Much of this data can be collected easily and legally. The “collector” gets a good picture of the subjects’ work profiles, economic strata, educational backgrounds, tastes in entertainment, friends’ circles, political concerns, social attitudes, and so on.
Locational data is also useful. This is not considered private data under the proposed Indian personal data privacy law. Many businesses are built upon location — food-delivery services and taxi-hailing services, for instance.
Your handset has a unique International Mobile Equipment Identity (IMEI), or two IMEIs, if it’s dual-sim. So that specific handset can be tracked along with the sim, which is also unique. (IMEI and sims can be cloned and spoofed but this is neither common nor legal).
If your cellphone is switched on, it connects to the nearest tower. Your telecom service provider knows your “coarse” location, 24x7. If you keep GPS switched on, your exact location is known. Aarogya Setu uses this data. It is also available if Bluetooth is switched on. In current android systems, location data is also logged if you search for open WiFi networks, so leaving WiFi on also gives away location. In addition, hardware beacons in malls, and radio-frequency identification, or RFID, smart cards (such as Metro or toll cards) offer location data. Ad servers also know the locations of where they served ads.
This data can be picked up several ways. There are large complex markets for anonymised data. Anonymised data can, with the help of a little additional information, often be de-anonymised and tagged to specific persons.

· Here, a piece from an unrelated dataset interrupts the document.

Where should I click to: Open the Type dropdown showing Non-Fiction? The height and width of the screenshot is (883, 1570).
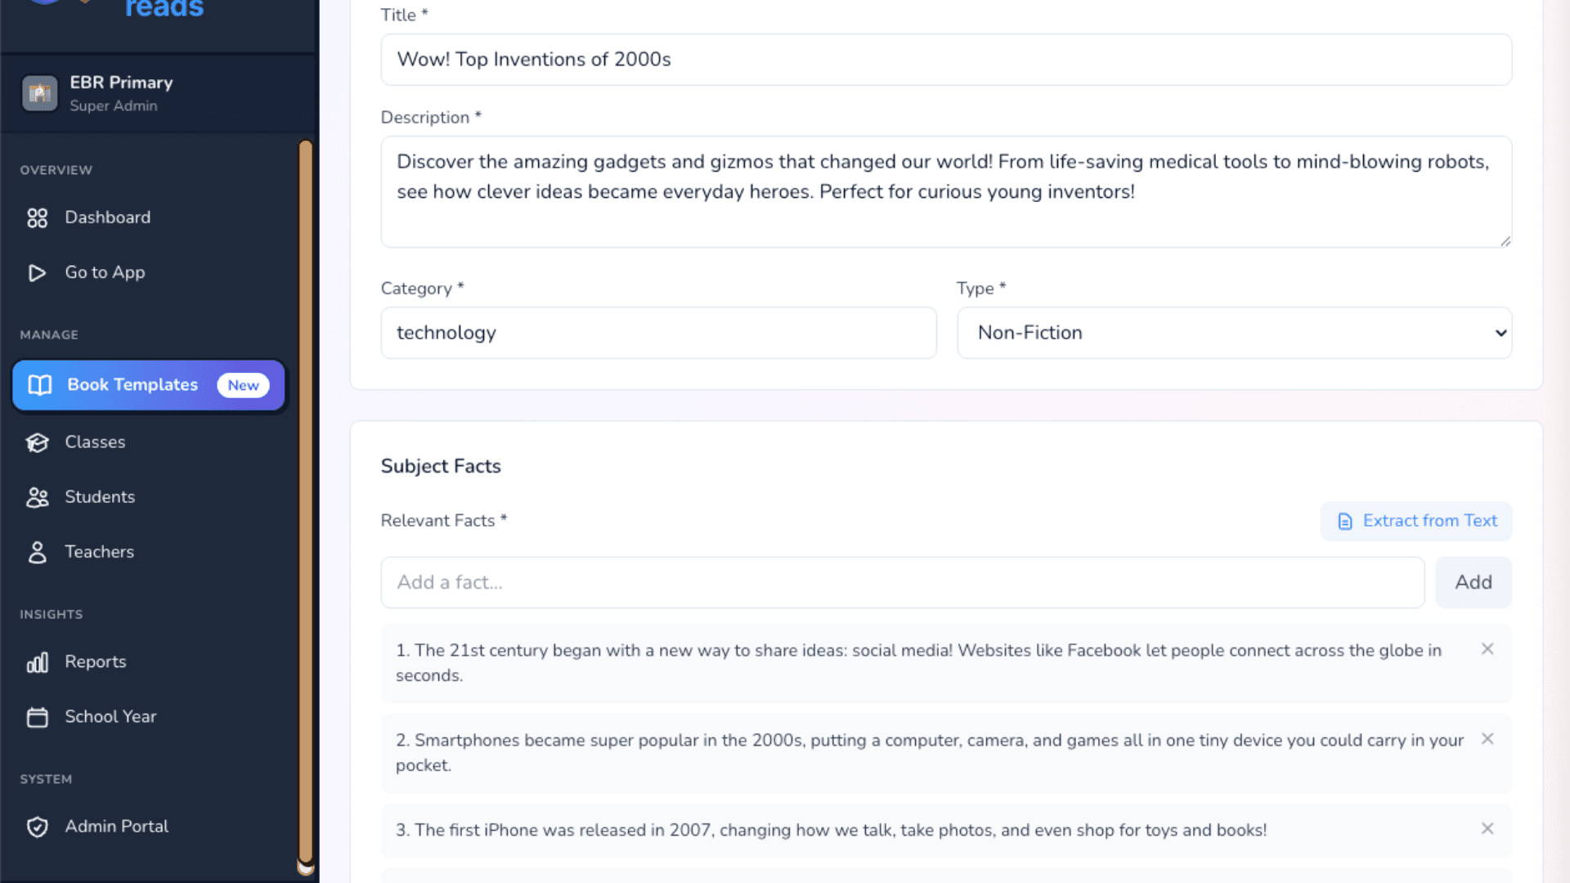coord(1234,333)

Many handsets also have “cloud backup” services offered by the manufacturer — that cloud server may be logging location. Many apps also ask for, and log location — Uber and Zomato are obvious examples. It is likely several apps you’re using log location data – check your permissions. If location data is overlaid on a digital map and tied to other information, we can make very accurate guesses as to what the user is doing 24x7.
In addition, there’s transaction data. Your credit card/ debit card services are (we hope) secure, along with net banking services. But if you use e-commerce, the e-commerce site or app also logs card details and stores that specific transaction. If the “collector” has access to that app, it has access to some of your card and transaction data, too.

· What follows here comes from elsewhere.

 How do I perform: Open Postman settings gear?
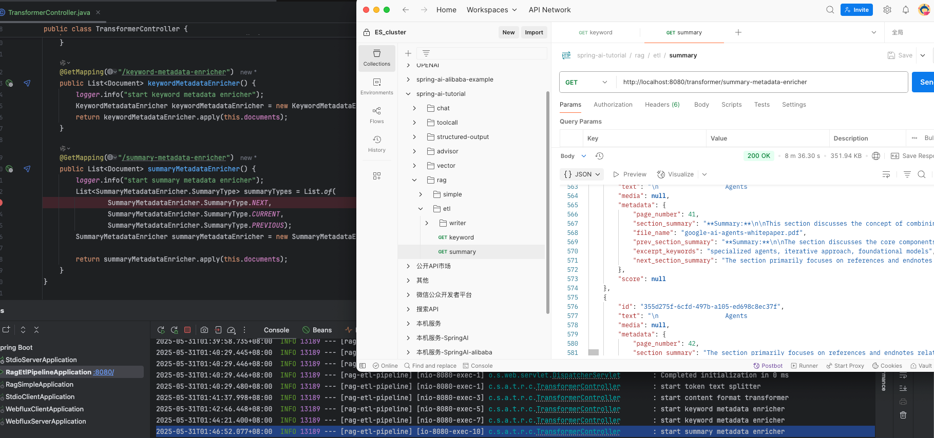coord(887,10)
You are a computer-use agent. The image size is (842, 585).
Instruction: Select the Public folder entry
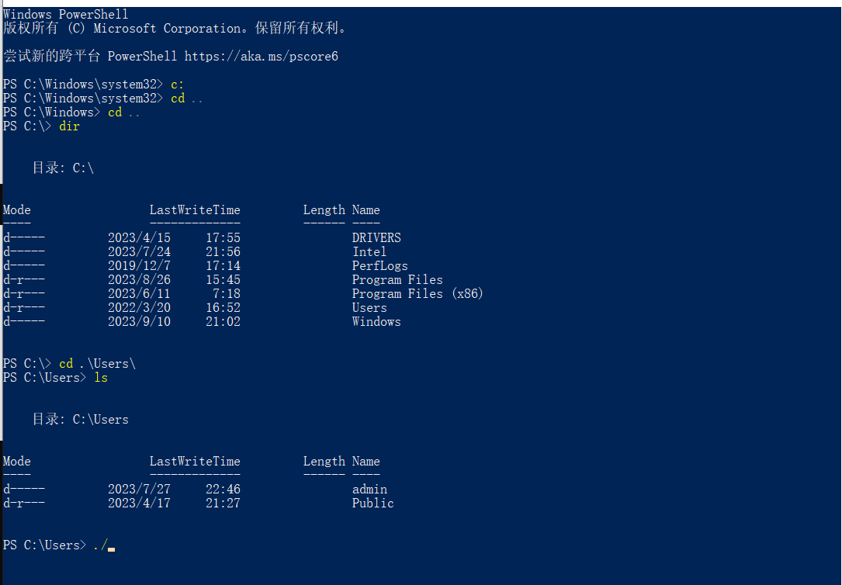point(373,504)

Stunning insights occur when artificial intelligence (AI) searches for patterns in those data mountains. A lot of digital marketing involves using big data of this sort for micro-targeting. Netflix, YouTube and Amazon use algorithms to suggest the next video to watch, or the next movie, or the next book. Google targets ads according to the patterns it picks up, looking at email, searches etcetera.
Back in 2012, US retailer Target set off a huge row when it congratulated a customer on the impending birth of her child, on the basis of search and buy patterns. The customer was a minor who had bought items, which the store’s data crunching indicated are usually bought by expecting women, and whose parents didn’t know about her pregnancy!
A more recent example is a data analytics that found common elements in the colour palettes of pictures posted by depressed, suicidal people.
The extent and specificity of the data that can be mined is mind boggling. Let’s say you use your credit card in Thiruvananthapuram to order chilly beef fry. Since the bill is itemised, dogged data collectors can also access what, and not just where, you ate. Now imagine how vulnerable you’d feel travelling to a cow-vigilante area after that, if some smart data analytics program might be picking up on your diet. This is the kind of fear a malicious data collector could unleash.